#### Written request:
Which lines in the records contain the string "height"? Find each one, matching case exactly, and copy it out.

═════ Source data

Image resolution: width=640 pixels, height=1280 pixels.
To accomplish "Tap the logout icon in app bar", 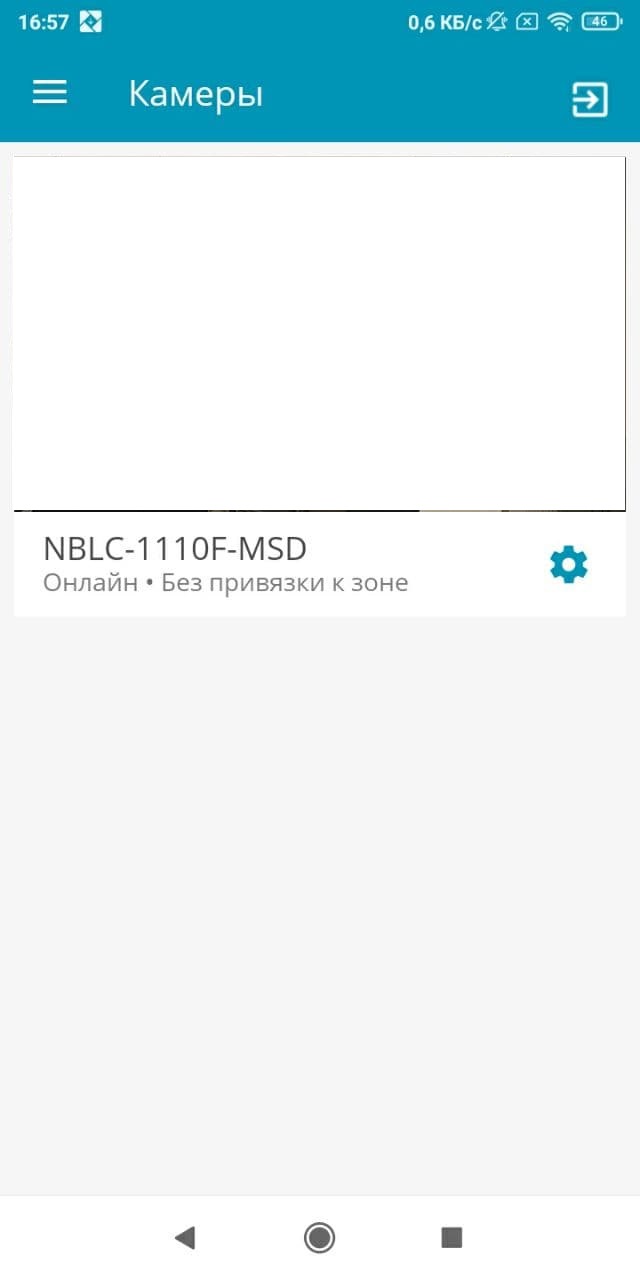I will coord(589,99).
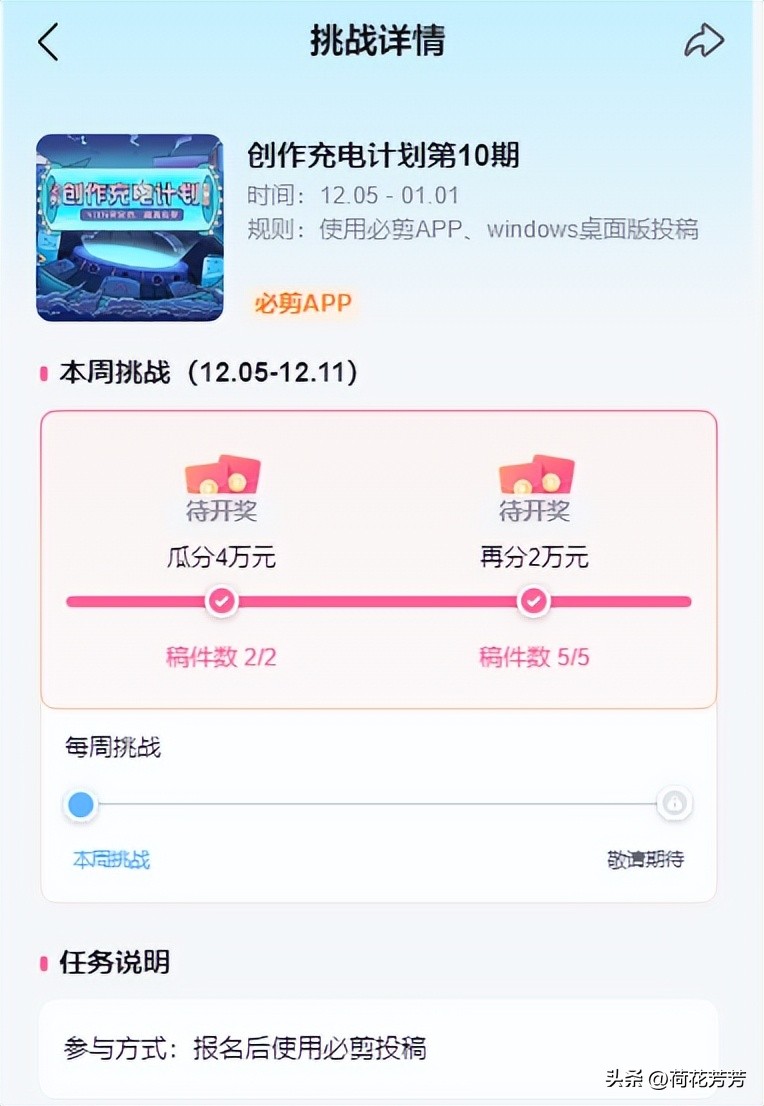Click the checkmark for 稿件数 2/2 milestone
The height and width of the screenshot is (1106, 764).
[221, 601]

══════════

#### Output of the exercise:
Image resolution: width=640 pixels, height=1280 pixels.
The height and width of the screenshot is (1106, 764).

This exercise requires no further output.